What was so dangerous in the teachings of this great rabbi that his work was forbidden to Jews? He taught that the most important thing was to be kind to one another, not to follow the rules. This threatened the fabric of Judaism, knitted from thousands of strands of legal arguments, meant to cover the actions of Jews at all times. If one could put aside these historic threads, one would be, in effect, naked in the world. One would be the agent of one’s own actions rather than limited by the prescriptions and prohibitions of generations of wise men.

If the meek are going to inherit the earth, we should get ourselves organized.

In a system, or an anti-system, like the one Jesus proposed, every individual would be a free actor. Such a person might or might not choose to remain in the community built for protection and survival over the centuries. The rabbis, those living encyclopedias of rules and regulations, would be no more and no less than any other people except as they demonstrated compassion towards others, non-Jews as well as Jews. All would be equal in the sight of God.

What Jesus represented was a threat to the powers that be. In his day, those were the Sanhedrin, the council of rabbis, as well as the occupying army of the Romans.
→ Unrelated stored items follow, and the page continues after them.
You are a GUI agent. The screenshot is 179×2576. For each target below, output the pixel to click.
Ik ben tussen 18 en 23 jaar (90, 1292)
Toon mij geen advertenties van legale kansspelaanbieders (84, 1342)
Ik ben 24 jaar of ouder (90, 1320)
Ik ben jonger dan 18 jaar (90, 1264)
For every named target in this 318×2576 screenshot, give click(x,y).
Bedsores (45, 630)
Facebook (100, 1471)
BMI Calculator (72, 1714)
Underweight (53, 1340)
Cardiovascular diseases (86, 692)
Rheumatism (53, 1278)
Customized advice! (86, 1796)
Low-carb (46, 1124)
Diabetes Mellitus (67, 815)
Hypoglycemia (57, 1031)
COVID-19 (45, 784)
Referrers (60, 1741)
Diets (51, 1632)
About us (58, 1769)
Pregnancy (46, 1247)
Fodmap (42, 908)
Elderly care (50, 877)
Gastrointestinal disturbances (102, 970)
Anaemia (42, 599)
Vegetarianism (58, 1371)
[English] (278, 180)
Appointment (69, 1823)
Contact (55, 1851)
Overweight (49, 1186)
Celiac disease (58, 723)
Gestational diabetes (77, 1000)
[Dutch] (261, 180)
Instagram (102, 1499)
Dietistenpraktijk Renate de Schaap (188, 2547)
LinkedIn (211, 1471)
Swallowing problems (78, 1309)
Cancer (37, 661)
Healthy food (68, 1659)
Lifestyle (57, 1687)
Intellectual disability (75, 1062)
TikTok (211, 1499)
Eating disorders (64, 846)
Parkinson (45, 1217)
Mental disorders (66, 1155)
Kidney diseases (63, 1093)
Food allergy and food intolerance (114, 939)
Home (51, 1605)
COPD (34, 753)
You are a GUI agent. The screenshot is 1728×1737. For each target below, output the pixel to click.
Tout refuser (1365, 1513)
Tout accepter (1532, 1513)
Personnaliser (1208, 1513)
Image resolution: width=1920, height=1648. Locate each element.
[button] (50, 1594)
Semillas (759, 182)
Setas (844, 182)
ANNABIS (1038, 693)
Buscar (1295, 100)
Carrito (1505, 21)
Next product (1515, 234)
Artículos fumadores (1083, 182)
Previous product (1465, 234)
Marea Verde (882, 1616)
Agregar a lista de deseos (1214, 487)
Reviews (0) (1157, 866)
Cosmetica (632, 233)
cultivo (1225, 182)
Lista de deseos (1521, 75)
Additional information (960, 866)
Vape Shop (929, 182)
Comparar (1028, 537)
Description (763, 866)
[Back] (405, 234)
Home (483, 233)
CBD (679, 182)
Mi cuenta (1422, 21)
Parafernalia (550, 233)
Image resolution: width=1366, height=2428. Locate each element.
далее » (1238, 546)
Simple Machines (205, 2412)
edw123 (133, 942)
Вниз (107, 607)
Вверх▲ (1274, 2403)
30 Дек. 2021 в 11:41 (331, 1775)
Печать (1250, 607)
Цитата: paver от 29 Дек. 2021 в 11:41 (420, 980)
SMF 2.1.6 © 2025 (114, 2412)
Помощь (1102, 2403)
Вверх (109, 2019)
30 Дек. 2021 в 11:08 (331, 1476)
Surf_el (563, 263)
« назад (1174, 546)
In the centuries to come, they were the Church, and the priests who claimed its power for themselves, as well as nation-states. He taught that souls were equal, even the souls of small children, and of women. What glory they could claim belonged to themselves alone, for their acts of kindness, and not for their service to organized religion. To counter such egalitarianism, the Church turned the words of Jesus into mysteries that could only be safely plumbed by priests, intermediaries trained by the Church. Ordinary people could not be trusted with the Word.

Jesus trusted ordinary people. He could have remained among the rabbis, a precocious scholar, rising to be powerful and important among the established leaders of his faith. Instead he hung out with prostitutes, drinkers, and gamblers, not to mention fishermen. He believed in the meek, the gentle, the powerless. He threatened the idea of corporal power itself. If you knew that all you needed to satisfy the only true Power in the universe was compassion, you would be less likely to submit to those who rule through fear. You would be free.

Nobody who has risen through a hierarchy of power likes people to be free. What would happen if the masses of people, the lowly ones, the meek, began to see themselves as equal to those who rule them? Every person who has fought for and gained power in an organization would feel a disturbance, shall we say, in the force. The few who use force would have to recognize the overwhelming numbers of the gentle. Such a change in public consciousness would shake not only religions but nations.

The rabbis knew Jesus was a threat. All hierarchical organizations know that he remains a threat. He didn’t believe in top-down power. He tried to awaken power in the grassroots, from the bottom up. He believed in people; he exalted the meek. What he preached was neither obedience nor resistance, but solidarity, the most revolutionary concept in a world designed to keep the meek under the knee of the powerful.